|Principal Investigator||Stasolla, Claudio, University of Manitoba|
|Total Project Funding||$195,350|
1. Screening commercial varieties of soybean for IDC As an extension of the previously MPSG-funded project by Dr. Hou, this objective will screen novel soybean varieties for IDC using a hydroponic system in which the level of iron is experimentally manipulated. The degree of chlorosis and chlorophyll content will be evaluated at the V1, V2, and V3 stage of development. Some of the varieties exhibiting the highest and the lowest IDC will be further used to assess correlations between the level of phytoglobins (scavengers of NO) and the cellular redox state with plant response. 2. Improving tolerance to iron deficiency in soybean plants through manipulations of nitric oxide (NO) and the cellular redox state Based on previous reports in other species suggesting that NO (Graziano, 2002) and reduced redox state (Ramirez et al., 2013) contribute to protect plants against the detrimental effect of insufficient iron supply, the level of NO will be elevated and the cellular redox reduced (through pharmacological foliar applications or seed priming) in an effort to enhance the response of plants to iron deficiency. Efficient methodologies to reduce the effects of iron deficiency will be provided. 3. Assessing the use of phytoglobin as a marker for tolerance to iron deficiency Phytoglobin is an effective NO scavenger (Hill, 2012) and also influences the cellular redox state (Igamberdiev et al., 2006). In addition, NO enhances internal iron availability (Graziano et al., 2002). Based on these studies it is anticipated that phytoglobin will influence IDC either through scavenging of NO or increased production of antioxidants. This objective will test if phytoglobin is a marker to screen and predict the behaviour of cultivars to iron deficiency. This information could be used to develop simple tests to aid selection in breeding programs.
This research aims at developing strategies to improve screening processes for assessing iron deficiency chlorosis (IDC) in soybean and to enhance tolerance in existing cultivars using an understanding of the physiological processes associated with IDC.
Tolerance to IDC will be assessed in soybean commercial varieties, and their growth behaviour to insufficient iron conditions will be examined in relation to their ability to accumulate nitric oxide and alter the cellular redox state. These metabolic events have been linked to IDC tolerance in other species. Based on these results, strategies to ameliorate IDC tolerance in susceptible varieties will be developed by exogenous applications of compounds modulating the level of nitric oxide or altering the cellular redox state.
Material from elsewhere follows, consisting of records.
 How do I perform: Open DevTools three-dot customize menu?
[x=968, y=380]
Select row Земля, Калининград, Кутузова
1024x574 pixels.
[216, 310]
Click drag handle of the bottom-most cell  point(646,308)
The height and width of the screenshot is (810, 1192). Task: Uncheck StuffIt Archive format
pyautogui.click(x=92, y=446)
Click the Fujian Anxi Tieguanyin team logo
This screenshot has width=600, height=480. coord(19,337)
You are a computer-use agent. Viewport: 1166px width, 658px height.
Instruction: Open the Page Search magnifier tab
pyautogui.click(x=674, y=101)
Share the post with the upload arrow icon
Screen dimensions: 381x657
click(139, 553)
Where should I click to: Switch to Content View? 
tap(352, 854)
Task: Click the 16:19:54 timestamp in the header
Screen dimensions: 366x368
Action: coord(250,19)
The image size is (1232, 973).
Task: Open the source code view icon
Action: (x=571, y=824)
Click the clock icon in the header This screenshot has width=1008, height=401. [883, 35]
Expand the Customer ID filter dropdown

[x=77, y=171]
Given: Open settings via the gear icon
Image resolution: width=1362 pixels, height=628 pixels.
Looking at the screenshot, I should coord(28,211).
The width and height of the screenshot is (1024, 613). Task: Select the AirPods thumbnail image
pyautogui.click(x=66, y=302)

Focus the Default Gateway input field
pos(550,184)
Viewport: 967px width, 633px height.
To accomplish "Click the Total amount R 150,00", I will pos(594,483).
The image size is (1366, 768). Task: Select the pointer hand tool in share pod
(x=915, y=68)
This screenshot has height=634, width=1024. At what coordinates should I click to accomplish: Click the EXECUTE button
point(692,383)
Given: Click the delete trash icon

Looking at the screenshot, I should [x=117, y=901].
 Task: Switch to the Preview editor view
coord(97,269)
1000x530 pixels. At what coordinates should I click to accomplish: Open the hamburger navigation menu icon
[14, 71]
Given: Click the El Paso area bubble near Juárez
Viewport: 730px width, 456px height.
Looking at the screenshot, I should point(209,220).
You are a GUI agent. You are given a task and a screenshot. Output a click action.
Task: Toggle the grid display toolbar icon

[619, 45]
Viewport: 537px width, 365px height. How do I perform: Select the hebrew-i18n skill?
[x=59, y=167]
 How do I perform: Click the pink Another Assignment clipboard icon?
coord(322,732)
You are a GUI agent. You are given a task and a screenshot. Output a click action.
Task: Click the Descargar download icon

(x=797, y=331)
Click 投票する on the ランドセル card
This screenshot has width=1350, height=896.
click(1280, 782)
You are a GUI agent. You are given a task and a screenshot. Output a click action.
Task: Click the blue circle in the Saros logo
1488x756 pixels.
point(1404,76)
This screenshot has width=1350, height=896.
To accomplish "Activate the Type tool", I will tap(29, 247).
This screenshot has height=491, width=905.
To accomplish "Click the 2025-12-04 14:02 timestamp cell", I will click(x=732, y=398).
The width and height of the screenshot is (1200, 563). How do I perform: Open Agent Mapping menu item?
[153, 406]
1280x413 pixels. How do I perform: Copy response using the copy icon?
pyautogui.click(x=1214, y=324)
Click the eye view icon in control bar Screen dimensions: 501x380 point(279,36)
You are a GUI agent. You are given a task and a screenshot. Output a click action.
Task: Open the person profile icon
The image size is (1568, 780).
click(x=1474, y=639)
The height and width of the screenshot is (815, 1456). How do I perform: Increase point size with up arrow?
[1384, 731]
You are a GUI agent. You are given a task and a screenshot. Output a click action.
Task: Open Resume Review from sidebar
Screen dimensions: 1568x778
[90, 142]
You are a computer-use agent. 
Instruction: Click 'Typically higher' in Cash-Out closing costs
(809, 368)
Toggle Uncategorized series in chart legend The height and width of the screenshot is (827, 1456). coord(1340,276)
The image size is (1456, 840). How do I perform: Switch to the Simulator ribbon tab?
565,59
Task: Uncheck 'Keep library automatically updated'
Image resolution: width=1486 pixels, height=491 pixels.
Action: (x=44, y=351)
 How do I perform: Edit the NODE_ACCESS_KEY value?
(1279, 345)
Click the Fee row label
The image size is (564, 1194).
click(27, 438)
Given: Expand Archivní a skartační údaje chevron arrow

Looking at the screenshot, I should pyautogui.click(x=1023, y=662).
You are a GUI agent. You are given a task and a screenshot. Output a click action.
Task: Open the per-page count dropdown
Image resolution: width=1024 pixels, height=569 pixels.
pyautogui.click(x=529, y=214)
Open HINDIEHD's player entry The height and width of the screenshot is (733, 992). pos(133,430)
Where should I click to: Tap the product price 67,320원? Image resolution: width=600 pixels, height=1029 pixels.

Treatments will be applied through foliar applications or seed priming (soaking the seeds with the desired compounds), effective delivery methods employed in many studies. A genetic approach, using the nitric oxide scavenger phytoglobin, will also be undertaken to modulate the levels of nitric oxide and alter the cellular redox state to evaluate the response of the plants to iron deficiency. If successful, this research will provide simple methodologies to alleviate IDC through pharmacological applications, as well as a reliable molecular marker, i.e. phytoglobin, to be used in screening programs aiming at selecting for IDC tolerance.